The old maxim “write about what you know” is really true. I used to think it meant don’t write about being a car salesman unless you’ve been one. But that’s too literal.
What it really means is write about stuff you know in your bones – the psychological stuff you lived around as a child, what you’ve found out about life as you’ve struggled with it.

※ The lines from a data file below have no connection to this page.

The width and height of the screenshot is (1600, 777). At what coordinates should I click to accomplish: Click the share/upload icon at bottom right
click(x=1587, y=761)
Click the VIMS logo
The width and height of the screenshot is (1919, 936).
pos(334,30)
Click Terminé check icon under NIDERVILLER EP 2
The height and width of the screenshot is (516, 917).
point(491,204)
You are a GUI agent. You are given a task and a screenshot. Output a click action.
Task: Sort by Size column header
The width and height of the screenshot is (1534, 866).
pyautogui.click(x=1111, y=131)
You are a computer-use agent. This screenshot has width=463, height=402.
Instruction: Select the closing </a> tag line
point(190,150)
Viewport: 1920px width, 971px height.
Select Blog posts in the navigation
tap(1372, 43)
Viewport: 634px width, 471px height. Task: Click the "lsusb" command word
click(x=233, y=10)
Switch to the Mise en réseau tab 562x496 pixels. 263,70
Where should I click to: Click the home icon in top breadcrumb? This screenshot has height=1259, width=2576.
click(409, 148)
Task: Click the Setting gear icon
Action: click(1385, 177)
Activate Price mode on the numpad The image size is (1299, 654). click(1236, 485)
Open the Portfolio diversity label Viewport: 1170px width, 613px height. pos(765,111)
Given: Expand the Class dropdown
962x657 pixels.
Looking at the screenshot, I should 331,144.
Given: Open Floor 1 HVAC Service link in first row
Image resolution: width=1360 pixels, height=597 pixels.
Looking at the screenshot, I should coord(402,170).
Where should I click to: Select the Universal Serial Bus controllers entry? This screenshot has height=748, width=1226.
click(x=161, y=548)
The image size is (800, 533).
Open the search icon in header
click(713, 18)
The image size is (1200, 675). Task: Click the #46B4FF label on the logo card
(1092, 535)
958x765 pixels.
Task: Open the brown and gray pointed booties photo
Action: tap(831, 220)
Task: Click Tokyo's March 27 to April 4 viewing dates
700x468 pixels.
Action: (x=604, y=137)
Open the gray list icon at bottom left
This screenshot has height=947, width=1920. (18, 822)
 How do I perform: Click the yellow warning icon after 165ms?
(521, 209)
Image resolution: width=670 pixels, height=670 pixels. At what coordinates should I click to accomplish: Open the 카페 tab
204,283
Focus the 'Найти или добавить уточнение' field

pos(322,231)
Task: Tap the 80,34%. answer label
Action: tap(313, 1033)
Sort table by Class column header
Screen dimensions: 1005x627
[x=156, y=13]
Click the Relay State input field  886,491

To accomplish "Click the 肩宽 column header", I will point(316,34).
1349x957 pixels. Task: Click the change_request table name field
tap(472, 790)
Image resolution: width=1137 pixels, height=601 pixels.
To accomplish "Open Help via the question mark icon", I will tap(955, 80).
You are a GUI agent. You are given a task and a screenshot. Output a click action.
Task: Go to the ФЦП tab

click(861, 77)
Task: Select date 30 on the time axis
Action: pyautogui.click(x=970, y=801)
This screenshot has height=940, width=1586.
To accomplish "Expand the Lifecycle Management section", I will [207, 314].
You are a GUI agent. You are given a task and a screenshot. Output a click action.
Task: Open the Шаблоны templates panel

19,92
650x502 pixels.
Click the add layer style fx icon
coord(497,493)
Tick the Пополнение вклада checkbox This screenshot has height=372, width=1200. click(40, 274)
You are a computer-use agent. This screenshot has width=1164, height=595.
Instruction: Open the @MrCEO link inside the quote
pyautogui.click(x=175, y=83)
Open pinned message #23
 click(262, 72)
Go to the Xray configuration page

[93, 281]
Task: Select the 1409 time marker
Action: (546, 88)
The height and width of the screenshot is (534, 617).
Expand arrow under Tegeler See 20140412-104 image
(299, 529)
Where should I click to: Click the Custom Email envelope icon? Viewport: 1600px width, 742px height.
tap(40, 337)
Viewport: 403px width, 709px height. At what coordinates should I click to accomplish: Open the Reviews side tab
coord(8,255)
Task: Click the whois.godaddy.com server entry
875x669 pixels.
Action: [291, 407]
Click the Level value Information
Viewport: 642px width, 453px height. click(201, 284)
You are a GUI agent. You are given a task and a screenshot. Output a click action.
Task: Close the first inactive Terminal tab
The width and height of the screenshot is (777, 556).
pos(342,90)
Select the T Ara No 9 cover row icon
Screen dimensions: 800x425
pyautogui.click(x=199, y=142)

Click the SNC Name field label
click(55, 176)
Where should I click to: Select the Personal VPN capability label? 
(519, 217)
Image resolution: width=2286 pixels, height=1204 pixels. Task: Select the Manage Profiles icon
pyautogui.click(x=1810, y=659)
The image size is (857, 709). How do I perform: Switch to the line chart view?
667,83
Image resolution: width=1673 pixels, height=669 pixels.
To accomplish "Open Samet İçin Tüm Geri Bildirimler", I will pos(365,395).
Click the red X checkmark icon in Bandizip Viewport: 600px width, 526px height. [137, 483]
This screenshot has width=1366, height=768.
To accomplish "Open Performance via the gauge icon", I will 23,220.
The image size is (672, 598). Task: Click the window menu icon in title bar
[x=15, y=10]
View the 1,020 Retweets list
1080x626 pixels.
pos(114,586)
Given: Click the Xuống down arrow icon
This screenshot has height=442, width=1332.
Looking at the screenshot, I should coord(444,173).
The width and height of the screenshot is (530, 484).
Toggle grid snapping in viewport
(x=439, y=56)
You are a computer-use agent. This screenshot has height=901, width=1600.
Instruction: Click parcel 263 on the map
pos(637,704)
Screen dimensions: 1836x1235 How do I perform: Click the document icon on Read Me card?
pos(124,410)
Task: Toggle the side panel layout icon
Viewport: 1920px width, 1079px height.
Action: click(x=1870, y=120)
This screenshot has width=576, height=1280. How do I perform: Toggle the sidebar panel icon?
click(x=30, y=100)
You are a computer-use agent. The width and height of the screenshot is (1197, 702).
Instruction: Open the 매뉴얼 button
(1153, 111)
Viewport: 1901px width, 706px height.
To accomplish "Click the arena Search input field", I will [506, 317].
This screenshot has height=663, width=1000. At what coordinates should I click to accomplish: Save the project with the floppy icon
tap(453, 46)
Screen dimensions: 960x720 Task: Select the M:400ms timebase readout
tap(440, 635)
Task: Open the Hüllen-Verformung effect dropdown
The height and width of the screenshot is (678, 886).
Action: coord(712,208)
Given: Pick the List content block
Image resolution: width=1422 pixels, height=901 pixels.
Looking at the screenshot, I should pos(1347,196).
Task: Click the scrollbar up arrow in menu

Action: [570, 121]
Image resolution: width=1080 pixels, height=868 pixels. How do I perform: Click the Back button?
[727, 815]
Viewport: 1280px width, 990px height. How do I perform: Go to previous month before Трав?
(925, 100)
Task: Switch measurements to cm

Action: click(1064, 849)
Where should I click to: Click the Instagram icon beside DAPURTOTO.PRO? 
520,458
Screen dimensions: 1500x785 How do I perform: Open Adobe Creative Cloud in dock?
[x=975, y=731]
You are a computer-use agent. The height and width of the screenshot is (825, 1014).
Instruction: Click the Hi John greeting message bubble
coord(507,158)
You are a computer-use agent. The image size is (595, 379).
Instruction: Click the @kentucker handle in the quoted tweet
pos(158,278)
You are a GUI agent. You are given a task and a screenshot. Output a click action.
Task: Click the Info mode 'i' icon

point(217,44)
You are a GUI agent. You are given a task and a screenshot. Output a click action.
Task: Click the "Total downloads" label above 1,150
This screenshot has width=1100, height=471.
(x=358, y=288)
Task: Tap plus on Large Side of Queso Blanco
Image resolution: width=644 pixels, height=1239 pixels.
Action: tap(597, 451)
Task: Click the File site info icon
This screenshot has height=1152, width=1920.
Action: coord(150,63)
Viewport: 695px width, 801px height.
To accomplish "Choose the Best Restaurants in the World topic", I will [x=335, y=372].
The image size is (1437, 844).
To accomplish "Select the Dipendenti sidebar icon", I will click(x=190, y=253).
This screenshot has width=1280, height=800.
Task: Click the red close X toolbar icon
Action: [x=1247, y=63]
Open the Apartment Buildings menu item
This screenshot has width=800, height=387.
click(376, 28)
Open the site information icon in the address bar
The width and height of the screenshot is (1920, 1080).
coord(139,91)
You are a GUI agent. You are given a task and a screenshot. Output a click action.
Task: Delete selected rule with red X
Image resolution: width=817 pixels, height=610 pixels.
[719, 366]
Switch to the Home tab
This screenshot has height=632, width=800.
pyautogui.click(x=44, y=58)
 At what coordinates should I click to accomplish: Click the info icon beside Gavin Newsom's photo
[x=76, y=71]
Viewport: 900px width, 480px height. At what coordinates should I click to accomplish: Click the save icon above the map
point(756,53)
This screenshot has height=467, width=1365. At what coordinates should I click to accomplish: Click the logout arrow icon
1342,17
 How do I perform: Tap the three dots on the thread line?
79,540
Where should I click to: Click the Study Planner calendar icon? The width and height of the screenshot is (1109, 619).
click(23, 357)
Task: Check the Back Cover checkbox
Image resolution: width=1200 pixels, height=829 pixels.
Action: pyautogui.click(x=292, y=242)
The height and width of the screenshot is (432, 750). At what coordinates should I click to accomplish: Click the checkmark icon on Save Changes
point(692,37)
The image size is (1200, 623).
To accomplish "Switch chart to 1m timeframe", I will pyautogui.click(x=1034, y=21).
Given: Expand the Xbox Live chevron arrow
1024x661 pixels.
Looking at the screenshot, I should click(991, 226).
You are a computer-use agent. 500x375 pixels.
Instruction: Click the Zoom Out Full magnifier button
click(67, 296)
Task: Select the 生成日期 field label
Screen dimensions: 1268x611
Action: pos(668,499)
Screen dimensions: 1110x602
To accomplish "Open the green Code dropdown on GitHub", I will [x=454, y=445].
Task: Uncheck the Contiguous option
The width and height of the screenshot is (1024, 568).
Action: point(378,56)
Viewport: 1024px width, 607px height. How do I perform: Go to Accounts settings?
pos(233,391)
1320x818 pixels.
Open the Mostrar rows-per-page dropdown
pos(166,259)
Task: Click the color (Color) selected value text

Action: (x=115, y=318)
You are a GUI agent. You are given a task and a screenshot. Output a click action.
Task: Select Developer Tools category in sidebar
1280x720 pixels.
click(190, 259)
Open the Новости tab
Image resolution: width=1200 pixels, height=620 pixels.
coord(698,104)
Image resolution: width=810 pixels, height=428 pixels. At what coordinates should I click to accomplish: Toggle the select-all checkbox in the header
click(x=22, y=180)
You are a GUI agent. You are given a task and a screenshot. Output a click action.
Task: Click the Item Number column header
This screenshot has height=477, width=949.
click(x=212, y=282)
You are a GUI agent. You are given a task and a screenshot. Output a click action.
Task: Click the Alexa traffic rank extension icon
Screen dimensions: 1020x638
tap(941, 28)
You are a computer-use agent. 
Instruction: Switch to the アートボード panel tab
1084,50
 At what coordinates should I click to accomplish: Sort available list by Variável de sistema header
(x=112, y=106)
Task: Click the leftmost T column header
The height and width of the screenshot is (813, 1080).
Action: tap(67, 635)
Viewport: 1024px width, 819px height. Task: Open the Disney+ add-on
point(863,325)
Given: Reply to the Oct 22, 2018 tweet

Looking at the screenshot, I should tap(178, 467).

When I wrote my absurdist plays in my early years, I assumed they were all strictly fictional – I didn’t know anyone named Edith Fromage who claimed she had invented cheese. However, as I got older, I started to realize that part of my family journey was dealing with an uncle and grandmother who were VERY FORCEFUL. They were not nice or allowing if you didn’t agree with them. And I suddenly realized that in ALL my absurdist plays I was writing about forceful characters who were bullying more sensitive or insecure ones. Over and over I was writing this.
This is part of my “stuff” – struggling against forceful people. (The dogma of the Catholic Church fits that too.) Then my family, both sides, had a lot of alcoholism – and I saw a lot of problems not getting solved. People kept doing the same thing over and over. Anyway, I draw on that too.
You may not know what your “stuff” is until you get older. But if you feel “heat” about an idea for a play – that’s a good sign. Write a play to communicate.
Don’t decide that a specific play is “going to do it” for you. If the play doesn’t get produced or much embraced, hold on to it, but write other plays. You never know what is going to be successful.
I almost didn’t finish Sister Mary Ignatius… because I could tell the play was wrapping up (intuitively), and it was going to be a long one act. And no one could ever make money with a one act. So I was about to put it aside – but I had had a serious writers block during my mother’s sad two year bout with cancer, and I realized it was very unhealthy not to finish this play – so I did. Never expecting it would be a big hit, and actually change my life. (Both in terms of being known as a writer, and financially as well.) So you never know what might work.
Apply to play contests. Get the Dramatists Sourcebook, and find theaters and playwriting events that accept plays without having an agent. I like to tell people I applied to the O’Neill National Playwrights Conference 4 times before I was accepted the 5th time.
Befriend directors and actors. You can learn from one another. And they can help you organize readings of your new work – I find hearing plays aloud so important when one is rewriting.
Find a theater you feel a kinship with – volunteer there, see who you meet.
In terms of theaters and opportunities, I used to say to myself: look for an open door, or for a door that is ajar. If the door is closed, move on. (Well you can knock, I guess, but if it doesn’t answer, move on…)
Every path seems to be different….
Q: Plugs please:
A: Vanya and Sonia and Masha and Spike is just finishing McCarter (closes this Sunday Oct 14; but it's mostly sold out). Then Lincoln Center (Mitzi Newhouse) starts previews Thurs Oct 25, opens Nov 12, runs until Jan 13.